Figures compiled by The Associated Press show the total amount of money available to states from the Federal Highway Trust Fund has declined 3.5 percent during the five-year period ending in 2013, the latest year for which numbers were available. During that span, the amount of inflation-adjusted federal highway money dropped in all states but Alaska and New York.
Federal funding for Alaska’s highways and other projects has held steady in recent years.
For fiscal year 2013, Alaska received about $545 million from the Federal Highway Trust Fund, on par with the inflation-adjusted $542 million the state received in 2008. Overall, the state also saw about a 25 percent increase in total state and federal highway spending, once adjusted for inflation.
When all state and federal funding sources are tallied, including earmarks, the total transportation spending for Alaska in 2013 was about $990 million.
Over the years, members of Alaska’s congressional delegation have pushed to secure federal funding for transportation projects in Alaska, arguing the federal government should help pay for roads and bridges in this young state.
For now, the state’s budget situation won’t put securing federal funds at risk, although that could change.
Federally funded transportation projects generally require a match, anywhere in the range from 6 to 20 percent depending on the project, said state Department of Transportation spokesman Jeremy Woodrow.
New Gov. Bill Walker has put several big-ticket transportation projects on hold, including building a new road for the Ambler mining district.

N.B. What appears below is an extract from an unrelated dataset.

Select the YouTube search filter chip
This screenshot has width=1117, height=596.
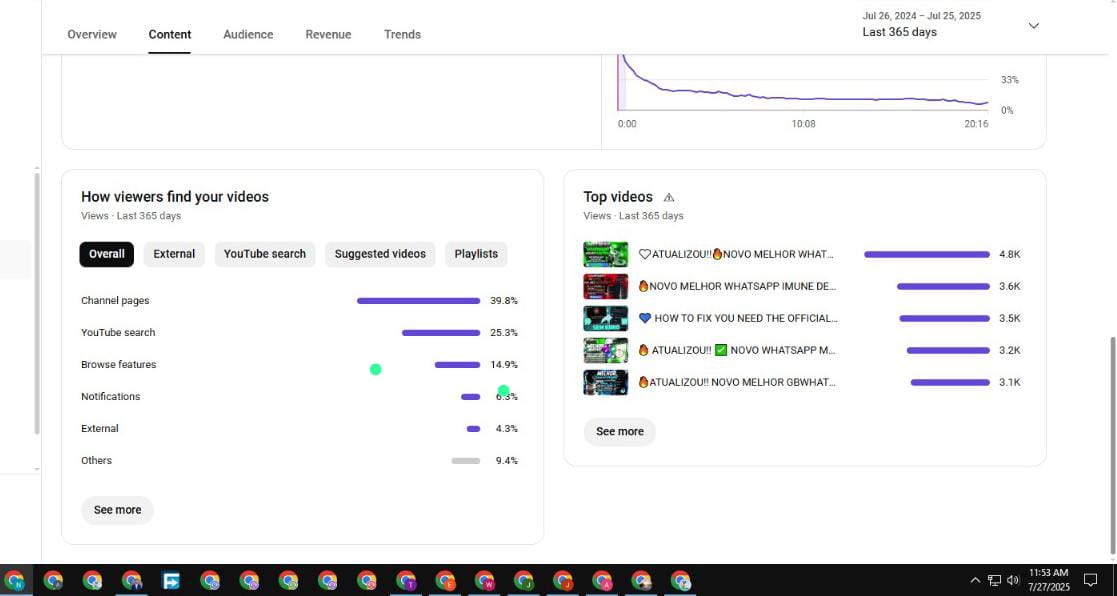[264, 254]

Walker’s proposed capital budget for next year includes about $63 million to serve as a match for federal funds, Woodrow said.
Each year, the budget typically contains a lump sum for matches, and the department can apply it to whichever projects need it.
“If the state match were constrained, then a decision would have to be made by the Governor and/or Legislature as to which projects are priority,” Woodrow wrote in an email.
That hasn’t happened yet.
Woodrow said the state typically budgets for covering an extra 30 percent of funding, to be on the safe side.
The state has about $150 million left of roughly $1 billion in earmarks that began accumulating in 2005.
Woodrow said the projects with the most federal funding still on the table are the Knik Arm Crossing, which would help pay for a toll bridge connecting Anchorage to the Matanuska-Susitna Borough, and a project to connect Ketchikan to its airport on a neighboring island.
Former Gov. Sarah Palin nixed the Ketchikan project, the so-called Bridge to Nowhere, but the state still has access to the money and is looking at other ways for residents to access the airport.